**Work required:** Retype the whole listing that follows, with nothing added or left out.

************

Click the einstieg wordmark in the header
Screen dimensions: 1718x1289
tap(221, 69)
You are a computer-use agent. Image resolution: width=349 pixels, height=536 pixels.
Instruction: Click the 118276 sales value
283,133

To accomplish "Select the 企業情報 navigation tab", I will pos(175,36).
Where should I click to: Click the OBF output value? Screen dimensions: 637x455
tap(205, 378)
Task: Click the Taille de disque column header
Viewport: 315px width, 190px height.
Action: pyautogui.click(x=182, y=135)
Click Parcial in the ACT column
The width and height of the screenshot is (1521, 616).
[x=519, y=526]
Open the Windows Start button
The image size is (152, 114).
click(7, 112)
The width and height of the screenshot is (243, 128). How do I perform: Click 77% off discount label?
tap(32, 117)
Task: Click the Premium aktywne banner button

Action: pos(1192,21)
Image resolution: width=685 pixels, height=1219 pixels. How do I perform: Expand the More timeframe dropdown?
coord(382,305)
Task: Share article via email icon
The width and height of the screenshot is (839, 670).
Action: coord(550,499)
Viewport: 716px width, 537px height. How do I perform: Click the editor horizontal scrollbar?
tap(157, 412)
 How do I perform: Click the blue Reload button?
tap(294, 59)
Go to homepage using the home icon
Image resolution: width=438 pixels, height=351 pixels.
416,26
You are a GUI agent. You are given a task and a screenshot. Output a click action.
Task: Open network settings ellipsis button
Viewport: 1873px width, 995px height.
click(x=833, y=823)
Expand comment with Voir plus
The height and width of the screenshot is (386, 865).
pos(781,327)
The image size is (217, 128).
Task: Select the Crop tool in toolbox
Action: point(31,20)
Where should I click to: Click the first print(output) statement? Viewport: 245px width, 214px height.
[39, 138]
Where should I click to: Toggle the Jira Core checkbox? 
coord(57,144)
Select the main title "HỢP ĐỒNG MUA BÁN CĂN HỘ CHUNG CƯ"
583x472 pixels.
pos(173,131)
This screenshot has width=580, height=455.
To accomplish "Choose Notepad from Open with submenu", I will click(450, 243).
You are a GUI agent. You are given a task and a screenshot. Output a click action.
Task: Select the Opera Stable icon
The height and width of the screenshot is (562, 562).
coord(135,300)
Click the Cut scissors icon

************

**Answer section:**
Click the einstieg wordmark in the header
Screen dimensions: 1718x1289
tap(221, 69)
You are a computer-use agent. Image resolution: width=349 pixels, height=536 pixels.
Instruction: Click the 118276 sales value
283,133

To accomplish "Select the 企業情報 navigation tab", I will pos(175,36).
Where should I click to: Click the OBF output value? Screen dimensions: 637x455
tap(205, 378)
Task: Click the Taille de disque column header
Viewport: 315px width, 190px height.
Action: pyautogui.click(x=182, y=135)
Click Parcial in the ACT column
The width and height of the screenshot is (1521, 616).
[x=519, y=526]
Open the Windows Start button
The image size is (152, 114).
click(7, 112)
The width and height of the screenshot is (243, 128). How do I perform: Click 77% off discount label?
tap(32, 117)
Task: Click the Premium aktywne banner button

Action: pos(1192,21)
Image resolution: width=685 pixels, height=1219 pixels. How do I perform: Expand the More timeframe dropdown?
coord(382,305)
Task: Share article via email icon
The width and height of the screenshot is (839, 670).
Action: coord(550,499)
Viewport: 716px width, 537px height. How do I perform: Click the editor horizontal scrollbar?
tap(157, 412)
 How do I perform: Click the blue Reload button?
tap(294, 59)
Go to homepage using the home icon
Image resolution: width=438 pixels, height=351 pixels.
416,26
You are a GUI agent. You are given a task and a screenshot. Output a click action.
Task: Open network settings ellipsis button
Viewport: 1873px width, 995px height.
click(x=833, y=823)
Expand comment with Voir plus
The height and width of the screenshot is (386, 865).
pos(781,327)
The image size is (217, 128).
Task: Select the Crop tool in toolbox
Action: point(31,20)
Where should I click to: Click the first print(output) statement? Viewport: 245px width, 214px height.
[39, 138]
Where should I click to: Toggle the Jira Core checkbox? 
coord(57,144)
Select the main title "HỢP ĐỒNG MUA BÁN CĂN HỘ CHUNG CƯ"
583x472 pixels.
pos(173,131)
This screenshot has width=580, height=455.
To accomplish "Choose Notepad from Open with submenu", I will click(450, 243).
You are a GUI agent. You are given a task and a screenshot. Output a click action.
Task: Select the Opera Stable icon
The height and width of the screenshot is (562, 562).
coord(135,300)
Click the Cut scissors icon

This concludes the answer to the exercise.